'Take away all hatred and prejudice': on converts, allegiance, and prayer

Has been received into the Catholic Church. Please pray for me.

This was recently posted on 'X' by a high profile Anglican who has become a Roman Catholic. It was not, from what I can gather, an unsurprising development. I had assumed that this was the individual's direction of travel for some time. It is, of course, always a matter of some sadness when an individual leaves the ecclesial tradition and communion you cherish for another tradition and communion. These things, however, happen: it is (and has been for centuries) part of ecclesiastical life. I serve in a parish which includes those who are former Methodists, Presbyterians, and Roman Catholics. They bring to Anglicanism gifts and strengths from their previous traditions, within a context of gratitude for the Anglican tradition.

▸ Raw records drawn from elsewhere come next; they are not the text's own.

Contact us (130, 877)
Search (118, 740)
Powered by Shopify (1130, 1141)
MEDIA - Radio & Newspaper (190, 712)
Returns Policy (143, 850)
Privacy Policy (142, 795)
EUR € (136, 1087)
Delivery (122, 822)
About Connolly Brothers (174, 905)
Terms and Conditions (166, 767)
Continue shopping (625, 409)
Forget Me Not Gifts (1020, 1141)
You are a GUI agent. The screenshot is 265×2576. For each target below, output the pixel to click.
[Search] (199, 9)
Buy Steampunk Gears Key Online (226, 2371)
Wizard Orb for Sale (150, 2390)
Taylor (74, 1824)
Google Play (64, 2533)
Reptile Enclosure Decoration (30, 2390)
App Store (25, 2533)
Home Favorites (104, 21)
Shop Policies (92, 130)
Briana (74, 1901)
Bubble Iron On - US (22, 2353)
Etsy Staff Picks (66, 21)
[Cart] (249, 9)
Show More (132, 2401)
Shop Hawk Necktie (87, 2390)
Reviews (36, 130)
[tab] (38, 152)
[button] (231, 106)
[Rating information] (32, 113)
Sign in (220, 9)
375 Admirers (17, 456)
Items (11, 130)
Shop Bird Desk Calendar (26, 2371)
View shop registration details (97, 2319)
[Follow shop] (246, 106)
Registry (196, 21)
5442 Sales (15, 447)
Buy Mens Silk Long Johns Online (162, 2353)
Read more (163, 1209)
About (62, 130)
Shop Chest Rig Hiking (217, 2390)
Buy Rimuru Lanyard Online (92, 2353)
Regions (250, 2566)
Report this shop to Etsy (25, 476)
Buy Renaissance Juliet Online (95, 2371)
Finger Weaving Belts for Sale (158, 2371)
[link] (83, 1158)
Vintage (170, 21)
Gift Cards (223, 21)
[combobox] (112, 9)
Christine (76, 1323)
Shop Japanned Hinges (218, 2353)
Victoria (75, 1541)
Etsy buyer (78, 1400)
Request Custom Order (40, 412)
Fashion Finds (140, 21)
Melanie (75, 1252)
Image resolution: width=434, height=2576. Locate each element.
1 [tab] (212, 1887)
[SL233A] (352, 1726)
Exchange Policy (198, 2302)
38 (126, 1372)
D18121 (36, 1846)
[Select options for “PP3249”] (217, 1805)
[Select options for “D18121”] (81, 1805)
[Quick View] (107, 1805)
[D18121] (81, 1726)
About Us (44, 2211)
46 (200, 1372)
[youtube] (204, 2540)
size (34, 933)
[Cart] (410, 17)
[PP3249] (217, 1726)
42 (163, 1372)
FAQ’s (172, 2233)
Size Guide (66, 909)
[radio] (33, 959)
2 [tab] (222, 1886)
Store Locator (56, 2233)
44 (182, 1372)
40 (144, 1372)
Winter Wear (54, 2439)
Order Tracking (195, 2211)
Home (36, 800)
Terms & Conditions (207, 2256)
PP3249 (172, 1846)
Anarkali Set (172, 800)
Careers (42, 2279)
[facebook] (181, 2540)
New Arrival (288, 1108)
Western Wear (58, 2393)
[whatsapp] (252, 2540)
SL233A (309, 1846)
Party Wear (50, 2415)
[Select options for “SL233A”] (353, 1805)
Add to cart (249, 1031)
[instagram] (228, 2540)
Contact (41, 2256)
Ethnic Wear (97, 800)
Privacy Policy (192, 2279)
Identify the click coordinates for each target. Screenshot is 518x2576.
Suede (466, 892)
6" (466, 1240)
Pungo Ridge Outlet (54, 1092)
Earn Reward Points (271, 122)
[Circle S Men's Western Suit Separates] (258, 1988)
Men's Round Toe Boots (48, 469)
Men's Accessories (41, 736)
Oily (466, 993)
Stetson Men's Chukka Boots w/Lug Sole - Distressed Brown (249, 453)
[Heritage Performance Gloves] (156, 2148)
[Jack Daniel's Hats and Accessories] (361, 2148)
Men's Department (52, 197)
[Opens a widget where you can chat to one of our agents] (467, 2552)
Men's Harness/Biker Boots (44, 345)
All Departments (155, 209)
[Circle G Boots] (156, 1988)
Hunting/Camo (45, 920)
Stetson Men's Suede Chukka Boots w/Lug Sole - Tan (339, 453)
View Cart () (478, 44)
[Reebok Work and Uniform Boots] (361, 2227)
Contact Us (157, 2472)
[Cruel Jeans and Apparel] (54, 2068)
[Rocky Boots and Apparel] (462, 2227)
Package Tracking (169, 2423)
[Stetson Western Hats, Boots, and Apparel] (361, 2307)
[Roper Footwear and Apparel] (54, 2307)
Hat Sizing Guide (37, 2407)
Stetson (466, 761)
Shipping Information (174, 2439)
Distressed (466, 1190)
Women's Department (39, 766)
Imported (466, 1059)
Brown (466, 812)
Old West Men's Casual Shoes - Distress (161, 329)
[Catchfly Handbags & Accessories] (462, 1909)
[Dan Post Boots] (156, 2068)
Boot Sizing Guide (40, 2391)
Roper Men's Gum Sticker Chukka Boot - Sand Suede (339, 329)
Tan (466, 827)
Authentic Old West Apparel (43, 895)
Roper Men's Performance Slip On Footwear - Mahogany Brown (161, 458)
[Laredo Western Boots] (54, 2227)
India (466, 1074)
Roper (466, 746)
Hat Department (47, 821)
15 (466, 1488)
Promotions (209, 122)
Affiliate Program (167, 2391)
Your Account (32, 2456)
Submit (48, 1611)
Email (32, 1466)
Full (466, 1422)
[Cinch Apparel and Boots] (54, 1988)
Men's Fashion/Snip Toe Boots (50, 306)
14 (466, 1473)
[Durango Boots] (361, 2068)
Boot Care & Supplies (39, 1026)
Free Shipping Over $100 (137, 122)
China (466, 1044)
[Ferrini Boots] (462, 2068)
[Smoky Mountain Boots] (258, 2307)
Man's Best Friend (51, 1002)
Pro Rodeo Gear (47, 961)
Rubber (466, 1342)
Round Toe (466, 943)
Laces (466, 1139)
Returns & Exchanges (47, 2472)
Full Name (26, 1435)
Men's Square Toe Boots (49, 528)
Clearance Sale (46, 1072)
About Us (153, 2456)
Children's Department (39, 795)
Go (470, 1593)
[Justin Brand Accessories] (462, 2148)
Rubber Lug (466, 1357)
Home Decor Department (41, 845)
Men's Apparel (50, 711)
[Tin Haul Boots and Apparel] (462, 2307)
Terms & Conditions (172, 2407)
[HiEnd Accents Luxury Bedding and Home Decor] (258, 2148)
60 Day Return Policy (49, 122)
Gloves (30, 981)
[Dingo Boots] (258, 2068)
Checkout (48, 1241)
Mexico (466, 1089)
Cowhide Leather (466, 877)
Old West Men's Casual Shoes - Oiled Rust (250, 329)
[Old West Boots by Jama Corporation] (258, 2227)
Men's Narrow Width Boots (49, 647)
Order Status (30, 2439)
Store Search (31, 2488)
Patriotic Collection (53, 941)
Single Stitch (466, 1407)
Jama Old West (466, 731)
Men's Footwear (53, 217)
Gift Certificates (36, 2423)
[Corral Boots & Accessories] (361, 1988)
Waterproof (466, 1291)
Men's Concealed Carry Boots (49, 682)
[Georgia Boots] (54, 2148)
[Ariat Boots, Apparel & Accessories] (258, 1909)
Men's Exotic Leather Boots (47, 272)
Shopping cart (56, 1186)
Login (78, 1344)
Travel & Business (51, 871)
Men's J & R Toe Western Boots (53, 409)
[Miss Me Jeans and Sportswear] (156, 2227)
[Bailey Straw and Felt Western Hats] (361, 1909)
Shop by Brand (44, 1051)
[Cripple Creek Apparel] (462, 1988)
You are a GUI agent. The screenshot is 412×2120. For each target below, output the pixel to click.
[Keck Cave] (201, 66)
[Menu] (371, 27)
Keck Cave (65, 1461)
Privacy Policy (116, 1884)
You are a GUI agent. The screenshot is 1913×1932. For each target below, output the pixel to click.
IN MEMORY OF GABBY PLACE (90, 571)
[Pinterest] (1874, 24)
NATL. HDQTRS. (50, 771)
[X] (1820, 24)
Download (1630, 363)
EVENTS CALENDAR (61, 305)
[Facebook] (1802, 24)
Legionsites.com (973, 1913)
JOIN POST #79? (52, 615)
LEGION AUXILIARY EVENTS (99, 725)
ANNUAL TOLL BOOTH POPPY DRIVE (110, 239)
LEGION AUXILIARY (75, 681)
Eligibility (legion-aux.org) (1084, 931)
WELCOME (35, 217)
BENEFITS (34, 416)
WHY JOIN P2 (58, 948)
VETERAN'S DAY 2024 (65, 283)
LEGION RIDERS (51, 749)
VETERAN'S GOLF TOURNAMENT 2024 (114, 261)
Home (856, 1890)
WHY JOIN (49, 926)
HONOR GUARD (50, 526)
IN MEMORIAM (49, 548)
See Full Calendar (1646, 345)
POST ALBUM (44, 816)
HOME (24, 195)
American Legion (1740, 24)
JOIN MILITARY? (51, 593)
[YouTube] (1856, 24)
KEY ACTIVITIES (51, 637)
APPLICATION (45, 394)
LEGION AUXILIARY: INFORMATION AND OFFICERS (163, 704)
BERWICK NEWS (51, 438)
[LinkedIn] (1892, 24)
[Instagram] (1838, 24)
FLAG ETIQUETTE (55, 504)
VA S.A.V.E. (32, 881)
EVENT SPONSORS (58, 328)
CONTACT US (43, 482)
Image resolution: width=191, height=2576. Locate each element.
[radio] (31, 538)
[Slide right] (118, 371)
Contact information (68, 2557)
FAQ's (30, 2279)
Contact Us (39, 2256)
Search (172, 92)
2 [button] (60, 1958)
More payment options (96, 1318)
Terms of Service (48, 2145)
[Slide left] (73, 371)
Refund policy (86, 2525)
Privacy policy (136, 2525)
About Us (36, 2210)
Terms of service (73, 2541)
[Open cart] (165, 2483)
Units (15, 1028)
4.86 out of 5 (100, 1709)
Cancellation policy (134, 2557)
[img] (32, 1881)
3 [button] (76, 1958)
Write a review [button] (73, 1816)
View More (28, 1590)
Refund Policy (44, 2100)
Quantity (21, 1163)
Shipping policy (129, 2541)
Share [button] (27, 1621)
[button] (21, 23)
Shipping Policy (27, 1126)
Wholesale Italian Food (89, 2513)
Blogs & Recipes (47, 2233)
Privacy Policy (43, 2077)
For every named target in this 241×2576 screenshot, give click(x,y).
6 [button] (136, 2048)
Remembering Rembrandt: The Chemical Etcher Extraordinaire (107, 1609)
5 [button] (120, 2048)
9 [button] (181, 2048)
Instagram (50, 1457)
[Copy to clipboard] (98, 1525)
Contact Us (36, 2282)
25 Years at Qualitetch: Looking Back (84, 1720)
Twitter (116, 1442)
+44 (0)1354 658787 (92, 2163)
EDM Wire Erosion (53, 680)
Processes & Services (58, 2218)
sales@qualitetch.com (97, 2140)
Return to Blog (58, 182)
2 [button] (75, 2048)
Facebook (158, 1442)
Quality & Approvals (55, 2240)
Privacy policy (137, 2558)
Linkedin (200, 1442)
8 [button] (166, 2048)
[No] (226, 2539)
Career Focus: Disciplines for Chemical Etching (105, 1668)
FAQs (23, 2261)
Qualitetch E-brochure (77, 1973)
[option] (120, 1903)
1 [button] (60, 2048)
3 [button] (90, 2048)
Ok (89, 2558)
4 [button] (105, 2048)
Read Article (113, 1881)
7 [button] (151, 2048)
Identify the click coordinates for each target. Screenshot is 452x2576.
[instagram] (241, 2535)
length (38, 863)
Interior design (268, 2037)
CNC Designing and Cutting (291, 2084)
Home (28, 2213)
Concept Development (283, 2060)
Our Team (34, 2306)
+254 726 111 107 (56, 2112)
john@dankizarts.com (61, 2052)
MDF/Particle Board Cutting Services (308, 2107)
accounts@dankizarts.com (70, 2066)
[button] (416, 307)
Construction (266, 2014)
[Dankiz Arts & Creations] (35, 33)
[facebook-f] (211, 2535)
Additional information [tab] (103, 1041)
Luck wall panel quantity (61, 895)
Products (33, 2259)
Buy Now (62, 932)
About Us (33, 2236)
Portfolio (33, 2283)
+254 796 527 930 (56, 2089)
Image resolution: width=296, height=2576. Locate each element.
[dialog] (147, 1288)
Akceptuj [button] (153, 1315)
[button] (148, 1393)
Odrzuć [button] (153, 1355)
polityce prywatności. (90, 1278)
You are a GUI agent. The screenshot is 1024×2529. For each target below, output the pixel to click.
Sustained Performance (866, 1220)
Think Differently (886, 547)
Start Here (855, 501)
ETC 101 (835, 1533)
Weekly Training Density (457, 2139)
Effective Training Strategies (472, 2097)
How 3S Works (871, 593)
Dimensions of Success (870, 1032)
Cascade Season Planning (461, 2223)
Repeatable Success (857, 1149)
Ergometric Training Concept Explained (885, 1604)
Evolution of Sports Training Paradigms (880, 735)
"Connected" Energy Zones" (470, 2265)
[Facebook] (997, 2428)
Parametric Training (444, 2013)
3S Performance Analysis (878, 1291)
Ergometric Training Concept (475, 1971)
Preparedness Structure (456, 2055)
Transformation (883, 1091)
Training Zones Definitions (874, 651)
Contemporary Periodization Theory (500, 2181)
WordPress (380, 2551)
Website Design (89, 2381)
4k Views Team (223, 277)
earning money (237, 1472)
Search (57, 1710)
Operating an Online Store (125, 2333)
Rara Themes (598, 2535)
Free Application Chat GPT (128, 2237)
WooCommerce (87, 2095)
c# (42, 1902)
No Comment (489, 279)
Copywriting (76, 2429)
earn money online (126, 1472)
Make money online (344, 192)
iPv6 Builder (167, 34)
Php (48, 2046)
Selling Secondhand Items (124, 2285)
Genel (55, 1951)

What they have not brought to Anglicanism is bitterness, resentment, or anger. And for that I am deeply thankful. The words of Burke capture the mindset of those Christians who, embracing a new ecclesiastical allegiance, bear bitterness, resentment, or anger towards their former communion:

[those] who hate sects and parties different from their own, more than they love the substance of religion.

The individual I have referenced at the outset of this post has, on the basis of their social media statements, provided an example of how one should move from one communion to another. No angry declarations; no triumphalist commentary on the failings of their previous communion; no spiteful comments directed at those who continue in that communion. This demonstrates a wisdom often lacking in social media commentary from those who leave one communion for another. Angry declarations (usually shouting culture war themes) do not share in the grace of Christ; triumphalist commentary on the failings of one communion is blind to the reality that all communions have failings; spiteful comments directed at those who continue in the previous communion are an abject failure to abide by the apostolic exhortation, "With all lowliness and meekness, with longsuffering, forbearing one another in love".

The modest, peaceable, humble spirit to which all Christians are called does not cease to apply when one leaves one communion for another. The modesty and simplicity of the 'X' post in this particular case expresses that spirit.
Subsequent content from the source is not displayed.